§ **Aim 1**:
Name every value that, according to the red wagon passage, couples married 30, 40 and 50 years have learned.
§ **Aim 2**:
Answer these from the red wagon passage:
(a) How many times in less than a month had the car been put in the shop?
(b) In which city was the laundry mat that the mother walked to?
(c) Which television show does the passage say people think their marriage should resemble?

§ **Given passage**:

* * * * *

Recently I was talking to my mom…well, more like complaining to her about my car woes.  As I shared with her that we’d put my car in the shop for the third time in less than a month, my mother said “oooh! I know how you feel! I remember when we didn’t have a car and when I did the laundry I had to pull the clothes to the laundry mat in a red wagon”.

Wait. Stop! What? Did she just say a red wagon?

My mother could tell I was shocked and so she said, “Honey yes! A red wagon! We didn’t have a car nor did we have a washer and dryer. So when I had to do laundry, I would put the clothes in a red wagon and pull it to the laundry mat”.

Can I tell you the image of a grown woman (with one child at the time) pulling her clothes to the laundry mat in a red wagon was….ummm….interesting to me. We aren’t talking about a city like New York where people walk most places anyway. We are talking about in Dallas, Texas where her laundry mat wasn’t necessarily close to where she lived.

As I thought about my mother and the red wagon, I couldn’t help but think about how much she and my father have gone through and endured in their 40+ years of marriage. It reminded me yet again that in this new age of marriage, folks don’t know how to survive the tough times.  Couples who’ve been married 30, 40 and 50 years have learned the values of fortitude, resilience and tenacity that I am afraid we are losing in this day and age.  Somehow we believe that our marriage should resemble the “Cosby Show” without having to put in the work to get there.

* * * * *

§ **Data entries**:

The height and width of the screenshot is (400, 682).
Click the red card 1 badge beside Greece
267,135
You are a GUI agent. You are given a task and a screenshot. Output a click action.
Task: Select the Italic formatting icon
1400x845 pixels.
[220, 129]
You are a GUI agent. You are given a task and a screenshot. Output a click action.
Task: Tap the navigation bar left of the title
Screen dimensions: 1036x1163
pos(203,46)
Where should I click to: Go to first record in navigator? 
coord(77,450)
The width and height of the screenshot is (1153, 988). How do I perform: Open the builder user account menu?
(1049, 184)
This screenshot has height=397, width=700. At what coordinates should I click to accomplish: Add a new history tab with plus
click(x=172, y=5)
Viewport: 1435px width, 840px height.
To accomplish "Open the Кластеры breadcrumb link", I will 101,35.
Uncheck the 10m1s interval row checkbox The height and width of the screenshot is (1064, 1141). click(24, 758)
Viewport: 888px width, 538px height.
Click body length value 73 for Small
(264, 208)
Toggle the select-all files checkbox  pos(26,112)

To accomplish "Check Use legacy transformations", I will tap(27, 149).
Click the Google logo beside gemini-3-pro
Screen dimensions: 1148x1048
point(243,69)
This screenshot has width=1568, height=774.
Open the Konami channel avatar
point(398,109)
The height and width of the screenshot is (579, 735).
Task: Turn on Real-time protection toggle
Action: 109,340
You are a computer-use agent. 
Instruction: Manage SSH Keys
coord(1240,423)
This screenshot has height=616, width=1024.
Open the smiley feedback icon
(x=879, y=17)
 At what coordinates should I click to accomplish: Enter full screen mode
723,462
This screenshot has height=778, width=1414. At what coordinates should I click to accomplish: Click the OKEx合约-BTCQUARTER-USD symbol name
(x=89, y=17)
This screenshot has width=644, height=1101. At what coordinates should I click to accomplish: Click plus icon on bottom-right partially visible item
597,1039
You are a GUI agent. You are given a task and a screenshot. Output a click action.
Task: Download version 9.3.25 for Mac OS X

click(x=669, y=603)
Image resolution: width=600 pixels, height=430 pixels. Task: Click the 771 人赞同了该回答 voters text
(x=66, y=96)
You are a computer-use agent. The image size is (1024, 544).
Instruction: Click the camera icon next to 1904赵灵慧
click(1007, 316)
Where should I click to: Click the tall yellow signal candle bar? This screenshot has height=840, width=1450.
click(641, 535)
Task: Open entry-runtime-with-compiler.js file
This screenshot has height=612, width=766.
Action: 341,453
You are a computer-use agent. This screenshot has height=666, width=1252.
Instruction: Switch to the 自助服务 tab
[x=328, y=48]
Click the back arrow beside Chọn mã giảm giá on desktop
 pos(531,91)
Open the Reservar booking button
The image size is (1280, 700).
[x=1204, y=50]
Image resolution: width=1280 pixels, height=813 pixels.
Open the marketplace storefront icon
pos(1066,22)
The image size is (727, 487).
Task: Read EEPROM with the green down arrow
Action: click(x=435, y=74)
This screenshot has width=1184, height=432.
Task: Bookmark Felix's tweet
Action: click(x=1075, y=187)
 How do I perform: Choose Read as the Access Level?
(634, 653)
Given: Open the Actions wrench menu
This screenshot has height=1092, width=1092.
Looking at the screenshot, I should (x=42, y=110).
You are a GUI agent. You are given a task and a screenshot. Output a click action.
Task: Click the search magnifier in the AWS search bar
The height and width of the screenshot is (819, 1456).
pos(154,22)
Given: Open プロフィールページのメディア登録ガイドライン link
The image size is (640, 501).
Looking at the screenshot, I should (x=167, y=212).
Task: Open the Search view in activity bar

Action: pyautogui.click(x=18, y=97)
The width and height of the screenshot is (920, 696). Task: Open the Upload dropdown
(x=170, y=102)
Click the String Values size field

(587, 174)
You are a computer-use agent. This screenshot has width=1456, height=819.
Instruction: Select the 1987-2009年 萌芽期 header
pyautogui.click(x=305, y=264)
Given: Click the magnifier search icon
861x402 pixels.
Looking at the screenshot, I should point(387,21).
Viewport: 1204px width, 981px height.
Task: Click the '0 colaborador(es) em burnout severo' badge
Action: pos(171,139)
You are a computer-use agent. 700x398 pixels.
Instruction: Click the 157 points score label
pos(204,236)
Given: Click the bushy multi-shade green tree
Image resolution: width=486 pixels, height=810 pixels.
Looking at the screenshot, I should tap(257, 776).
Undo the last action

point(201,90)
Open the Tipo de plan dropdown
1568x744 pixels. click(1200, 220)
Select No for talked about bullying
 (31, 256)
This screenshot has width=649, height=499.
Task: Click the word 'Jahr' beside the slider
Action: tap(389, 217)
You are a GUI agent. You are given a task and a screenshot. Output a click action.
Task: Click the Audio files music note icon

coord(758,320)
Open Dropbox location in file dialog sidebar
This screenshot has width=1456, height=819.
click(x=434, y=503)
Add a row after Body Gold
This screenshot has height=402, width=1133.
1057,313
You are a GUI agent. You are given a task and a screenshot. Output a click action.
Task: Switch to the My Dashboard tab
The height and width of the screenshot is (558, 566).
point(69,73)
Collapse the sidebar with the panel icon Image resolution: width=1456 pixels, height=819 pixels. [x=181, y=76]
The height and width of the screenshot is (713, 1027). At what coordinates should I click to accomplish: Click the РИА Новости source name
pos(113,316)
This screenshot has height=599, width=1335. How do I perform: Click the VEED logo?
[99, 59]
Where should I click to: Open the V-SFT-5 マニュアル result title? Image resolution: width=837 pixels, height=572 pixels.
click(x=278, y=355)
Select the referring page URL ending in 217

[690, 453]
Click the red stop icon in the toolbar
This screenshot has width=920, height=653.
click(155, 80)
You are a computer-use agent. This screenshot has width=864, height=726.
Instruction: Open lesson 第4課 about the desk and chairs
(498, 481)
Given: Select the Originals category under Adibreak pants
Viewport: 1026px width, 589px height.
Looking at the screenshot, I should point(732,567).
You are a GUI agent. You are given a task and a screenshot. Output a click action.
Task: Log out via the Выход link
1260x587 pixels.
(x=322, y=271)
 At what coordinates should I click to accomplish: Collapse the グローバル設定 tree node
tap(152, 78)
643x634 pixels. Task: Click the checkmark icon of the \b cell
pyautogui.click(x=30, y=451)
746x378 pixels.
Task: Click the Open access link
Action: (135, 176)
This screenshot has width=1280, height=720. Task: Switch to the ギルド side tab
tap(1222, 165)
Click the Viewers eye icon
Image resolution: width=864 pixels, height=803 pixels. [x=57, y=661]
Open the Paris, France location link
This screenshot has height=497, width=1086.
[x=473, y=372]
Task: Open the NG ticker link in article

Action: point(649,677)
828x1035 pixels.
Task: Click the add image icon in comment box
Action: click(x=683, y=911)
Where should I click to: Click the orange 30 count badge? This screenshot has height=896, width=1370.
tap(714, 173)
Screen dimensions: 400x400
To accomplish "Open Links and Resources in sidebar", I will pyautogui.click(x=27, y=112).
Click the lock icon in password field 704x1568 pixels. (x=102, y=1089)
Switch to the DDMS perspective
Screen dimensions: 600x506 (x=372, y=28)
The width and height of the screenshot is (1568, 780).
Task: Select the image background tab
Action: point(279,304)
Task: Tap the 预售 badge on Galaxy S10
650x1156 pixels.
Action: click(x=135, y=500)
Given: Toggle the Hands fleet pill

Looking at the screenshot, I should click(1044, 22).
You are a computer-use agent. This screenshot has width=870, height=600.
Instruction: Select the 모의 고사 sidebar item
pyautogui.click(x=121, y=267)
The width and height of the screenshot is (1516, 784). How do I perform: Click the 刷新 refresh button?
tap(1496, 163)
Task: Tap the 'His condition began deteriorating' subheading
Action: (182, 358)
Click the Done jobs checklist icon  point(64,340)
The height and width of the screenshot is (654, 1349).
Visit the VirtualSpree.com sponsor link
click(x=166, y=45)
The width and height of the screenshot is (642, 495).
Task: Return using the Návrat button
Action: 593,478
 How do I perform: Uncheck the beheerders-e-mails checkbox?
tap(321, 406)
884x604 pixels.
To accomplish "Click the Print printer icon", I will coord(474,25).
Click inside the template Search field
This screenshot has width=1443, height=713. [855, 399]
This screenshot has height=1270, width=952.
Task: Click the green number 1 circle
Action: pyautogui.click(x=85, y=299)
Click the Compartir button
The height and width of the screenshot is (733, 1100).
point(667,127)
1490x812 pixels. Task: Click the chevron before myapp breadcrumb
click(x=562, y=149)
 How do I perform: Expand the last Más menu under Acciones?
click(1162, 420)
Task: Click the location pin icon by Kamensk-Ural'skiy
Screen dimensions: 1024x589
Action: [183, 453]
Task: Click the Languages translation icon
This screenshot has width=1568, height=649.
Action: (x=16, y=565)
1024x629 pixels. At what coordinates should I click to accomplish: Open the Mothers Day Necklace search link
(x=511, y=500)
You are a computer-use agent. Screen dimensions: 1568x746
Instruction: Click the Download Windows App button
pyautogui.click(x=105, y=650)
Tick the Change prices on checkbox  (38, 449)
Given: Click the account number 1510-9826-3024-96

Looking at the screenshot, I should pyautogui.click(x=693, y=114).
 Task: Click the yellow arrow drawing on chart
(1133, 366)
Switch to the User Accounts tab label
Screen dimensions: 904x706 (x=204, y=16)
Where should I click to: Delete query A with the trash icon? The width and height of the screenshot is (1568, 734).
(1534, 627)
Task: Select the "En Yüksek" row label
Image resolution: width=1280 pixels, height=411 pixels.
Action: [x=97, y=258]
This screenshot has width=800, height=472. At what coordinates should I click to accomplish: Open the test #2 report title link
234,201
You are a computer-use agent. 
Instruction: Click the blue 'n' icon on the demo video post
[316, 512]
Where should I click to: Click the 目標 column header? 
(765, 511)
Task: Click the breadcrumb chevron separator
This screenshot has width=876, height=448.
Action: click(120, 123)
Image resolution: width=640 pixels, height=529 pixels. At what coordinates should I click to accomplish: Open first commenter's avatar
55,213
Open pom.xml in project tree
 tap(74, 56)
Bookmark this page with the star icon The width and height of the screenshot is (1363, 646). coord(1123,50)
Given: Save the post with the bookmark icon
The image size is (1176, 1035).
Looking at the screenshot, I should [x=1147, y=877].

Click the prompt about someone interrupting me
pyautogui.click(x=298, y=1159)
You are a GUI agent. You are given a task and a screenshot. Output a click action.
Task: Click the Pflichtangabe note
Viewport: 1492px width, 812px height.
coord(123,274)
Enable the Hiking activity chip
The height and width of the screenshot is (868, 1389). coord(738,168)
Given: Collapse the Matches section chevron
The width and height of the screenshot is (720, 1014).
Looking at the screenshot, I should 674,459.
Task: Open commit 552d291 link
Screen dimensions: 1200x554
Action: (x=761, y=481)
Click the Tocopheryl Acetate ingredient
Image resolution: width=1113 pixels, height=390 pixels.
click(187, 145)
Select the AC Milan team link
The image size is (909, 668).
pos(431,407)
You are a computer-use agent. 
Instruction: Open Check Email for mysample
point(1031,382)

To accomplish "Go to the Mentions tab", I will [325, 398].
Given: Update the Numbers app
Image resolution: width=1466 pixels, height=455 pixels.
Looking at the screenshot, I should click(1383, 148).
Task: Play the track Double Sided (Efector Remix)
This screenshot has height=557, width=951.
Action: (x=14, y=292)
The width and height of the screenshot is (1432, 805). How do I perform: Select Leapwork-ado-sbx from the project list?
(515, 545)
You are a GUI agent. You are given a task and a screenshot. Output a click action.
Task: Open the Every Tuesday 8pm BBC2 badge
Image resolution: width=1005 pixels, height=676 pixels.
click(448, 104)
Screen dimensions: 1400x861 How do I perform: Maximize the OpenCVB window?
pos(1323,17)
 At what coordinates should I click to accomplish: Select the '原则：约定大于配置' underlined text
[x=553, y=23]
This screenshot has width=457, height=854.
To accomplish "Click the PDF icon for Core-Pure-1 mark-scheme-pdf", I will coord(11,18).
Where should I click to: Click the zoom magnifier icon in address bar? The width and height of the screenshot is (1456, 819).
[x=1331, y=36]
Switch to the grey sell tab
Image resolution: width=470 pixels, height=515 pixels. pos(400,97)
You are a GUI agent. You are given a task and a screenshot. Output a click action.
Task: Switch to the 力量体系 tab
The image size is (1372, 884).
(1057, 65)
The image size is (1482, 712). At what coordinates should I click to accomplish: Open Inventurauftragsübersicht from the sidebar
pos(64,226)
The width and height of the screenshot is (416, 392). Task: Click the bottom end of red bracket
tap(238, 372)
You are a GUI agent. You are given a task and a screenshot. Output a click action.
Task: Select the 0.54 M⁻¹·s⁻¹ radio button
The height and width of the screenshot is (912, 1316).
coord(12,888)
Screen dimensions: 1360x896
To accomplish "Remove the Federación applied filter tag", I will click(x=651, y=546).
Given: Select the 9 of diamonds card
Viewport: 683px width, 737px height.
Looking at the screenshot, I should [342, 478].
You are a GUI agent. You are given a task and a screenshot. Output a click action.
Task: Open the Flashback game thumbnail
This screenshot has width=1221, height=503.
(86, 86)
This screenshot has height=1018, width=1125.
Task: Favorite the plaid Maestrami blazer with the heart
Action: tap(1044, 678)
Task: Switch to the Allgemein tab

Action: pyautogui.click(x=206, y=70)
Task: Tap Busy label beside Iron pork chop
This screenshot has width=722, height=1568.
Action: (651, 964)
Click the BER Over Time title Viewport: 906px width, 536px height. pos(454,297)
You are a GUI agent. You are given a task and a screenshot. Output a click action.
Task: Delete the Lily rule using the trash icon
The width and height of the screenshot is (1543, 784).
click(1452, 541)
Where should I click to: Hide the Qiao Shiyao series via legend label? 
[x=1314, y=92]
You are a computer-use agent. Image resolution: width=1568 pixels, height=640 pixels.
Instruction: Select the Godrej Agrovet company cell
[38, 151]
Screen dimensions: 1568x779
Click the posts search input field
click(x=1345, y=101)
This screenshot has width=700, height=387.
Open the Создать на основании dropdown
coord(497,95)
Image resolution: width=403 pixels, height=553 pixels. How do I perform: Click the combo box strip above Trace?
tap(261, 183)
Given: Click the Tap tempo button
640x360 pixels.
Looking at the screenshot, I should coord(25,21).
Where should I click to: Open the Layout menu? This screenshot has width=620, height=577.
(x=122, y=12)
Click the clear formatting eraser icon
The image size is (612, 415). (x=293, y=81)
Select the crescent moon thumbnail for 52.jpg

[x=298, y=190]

* * * * *

§ **Written answer 1**:
Fortitude, resilience, tenacity

§ **Written answer 2**:
(a) Three times
(b) Dallas, Texas
(c) The "Cosby Show"